Le Telegraph explique par ailleurs que lever le statut diplomatique de l’ambassade équatorienne constituerait un fait sans précédent qui placerait tous les ambassadeurs britanniques dans l’embarras, en particulier si d’autres nations décidaient par représailles de retirer le statut diplomatique des ambassades britanniques à l’étranger. Encore plus radicale, l'expulsion de l'ambassadeur et la rupture des relations diplomatiques avec l’Equateur (comme les Etats-Unis et l’Iran en 1980 ou le Rwanda et la France en 2006) serait sans doute interprétée comme une réaction disproportionnée.

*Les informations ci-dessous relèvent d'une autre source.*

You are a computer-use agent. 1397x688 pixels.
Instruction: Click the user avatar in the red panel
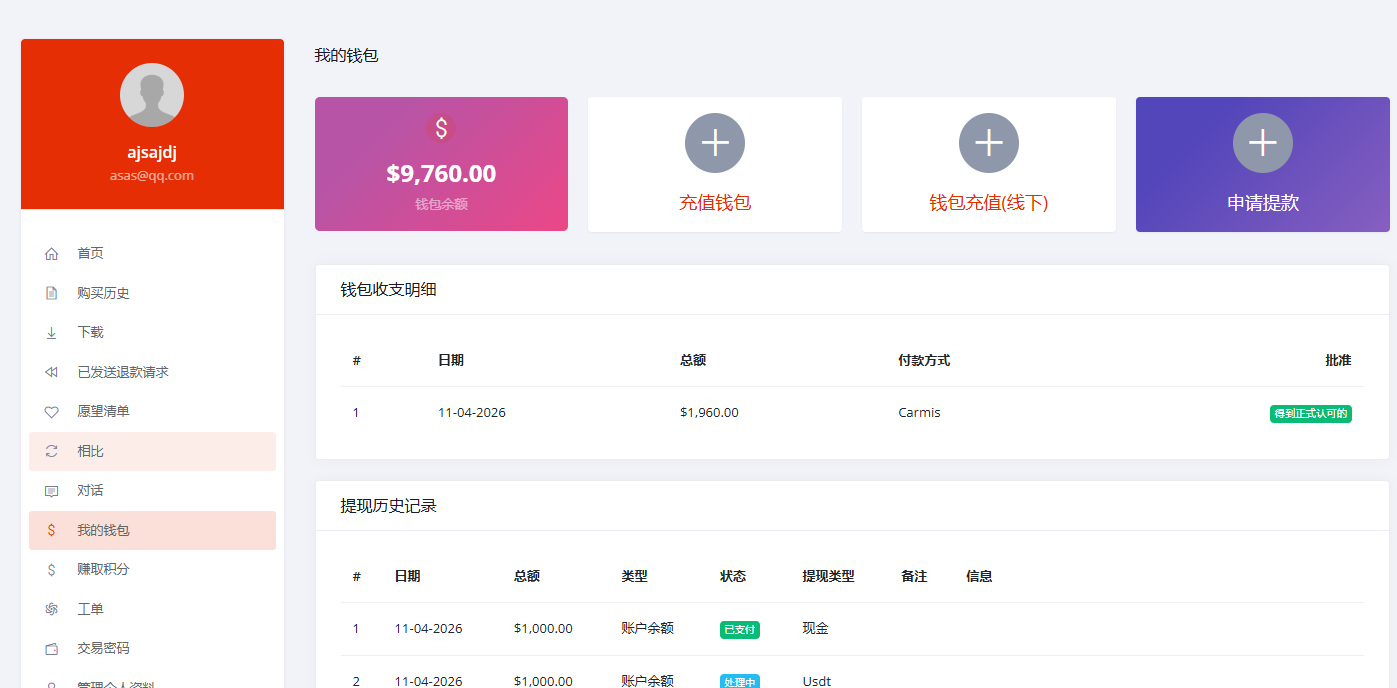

Et s’il sort de l’ambassade?

S’il est peu probable que les Britanniques s’introduisent dans l’ambassade pour aller chercher Julian Assange, celui-ci perdra toutefois son statut de réfugié politique dès qu’il posera un orteil à l’extérieur. S’il veut se rendre à Quito, il pourra monter dans un véhicule de l’ambassade, qui bénéficie aussi de l’immunité, mais devra bien à un moment donné ne serait-ce que marcher sur le tarmac avant de monter dans l’avion.

Les policiers britanniques vont-ils le guetter jour et nuit? Le poursuivre sirènes hurlantes et se précipiter sur lui pour profiter de l’intervalle de quelques minutes (ou secondes) où il sera hors du véhicule? Pour parer à cette éventualité, d’aucuns imaginent qu’Assange pourrait être transporté tout du long dans une sorte de valise diplomatique, ou plutôt un container. Ceux-ci bénéficient aussi de l’immunité diplomatique de l’ambassade.

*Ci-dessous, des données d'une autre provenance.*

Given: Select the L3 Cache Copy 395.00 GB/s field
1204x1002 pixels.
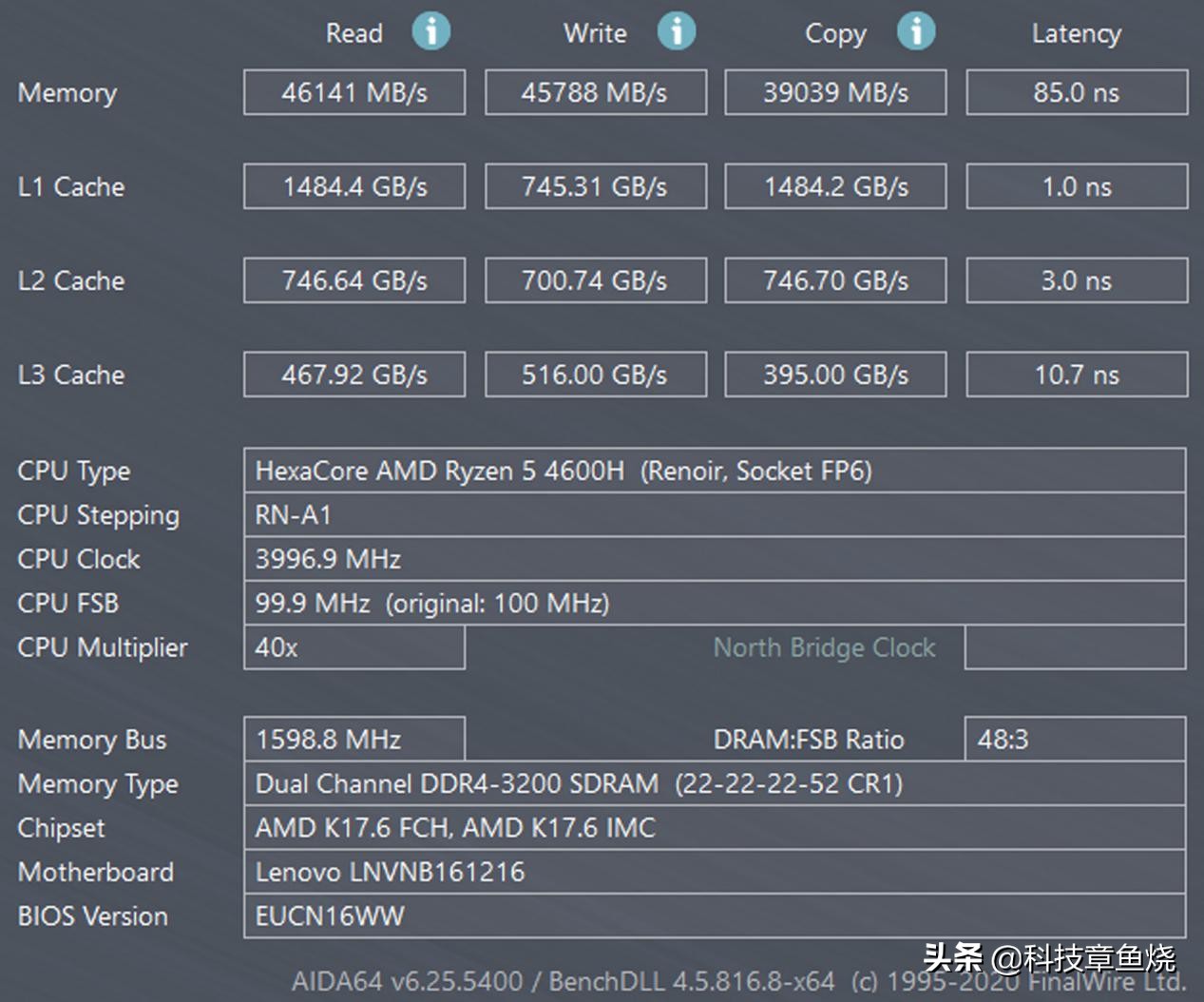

L’Equateur ne pourrait en revanche pas nommer Julian Assange diplomate pour qu’il bénéficie de l’immunité. En effet, le service des poursuites judiciaires de la Couronne britannique indique que «l’immunité diplomatique au Royaume-Uni est accordée à tous les membres d’une mission étrangère […] qui en ont avisé et ont été acceptés par le bureau des affaires étrangères du Commonwealth comme accomplissant une mission diplomatique».

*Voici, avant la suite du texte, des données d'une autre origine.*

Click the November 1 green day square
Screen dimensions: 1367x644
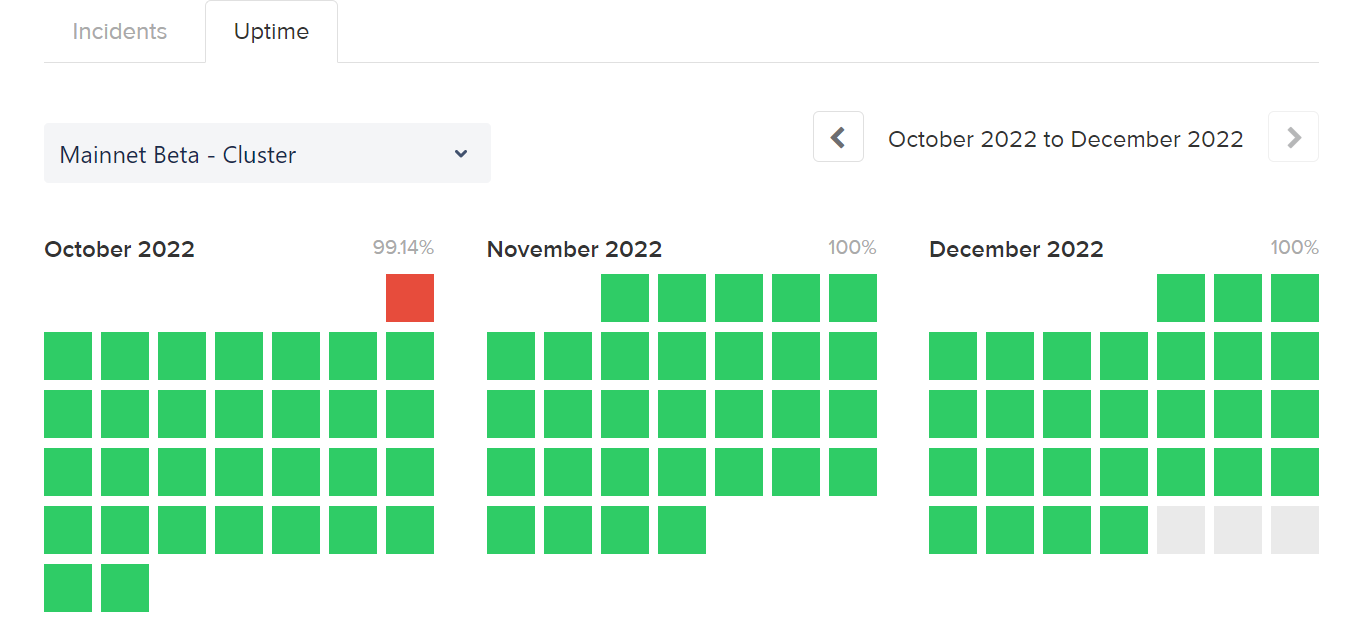[x=625, y=298]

Il est donc peu probable que le bureau des affaires étrangères du Commonwealth reconnaisse Assange comme un diplomate équatorien...

Et s'il restait définitivement?

Généralement, quand la personne concernée ne part pas à l'étranger, ce genre de «fuite» dans une ambassade ne dure jamais très longtemps, comme le montrent les exemples retenus par CNN. En 1989, quand les Etats-Unis ont envahi Panama pour arrêter le dictateur Manuel Noriega, ce dernier s'est ainsi réfugié à l’ambassade du Vatican mais, pour le faire sortir, les troupes américaines ont installé d’immenses enceintes avec de la musique tonitruante non-stop, le contraignant à se rendre au bout de dix jours.

Cette année, Wang Lijun, l’un des plus hauts fonctionnaires de la police chinoise, a lui trouvé refuge au consulat des Etats-Unis en Chine après la mort d’un homme d’affaire anglais, ami de Bo Xilai, un haut responsable du parti communiste. Lorsqu'il a quitté l’ambassade, il a été immédiatement emmené par la police chinoise, et on ne l’a plus revu depuis.

Il existe cependant au moins un cas où une ambassade a servi de refuge de longue durée: en 1956, le cardinal József Mindszenty, farouche opposant au régime communiste en Hongrie, s'est réfugié à l'ambassade des Etats-Unis à Budapest et y est resté… quinze ans.

Pauline Moullot et Ludivine Olives

L’explication remercie Eric Bosc, adjoint au porte-parole du ministère des Affaires étrangères.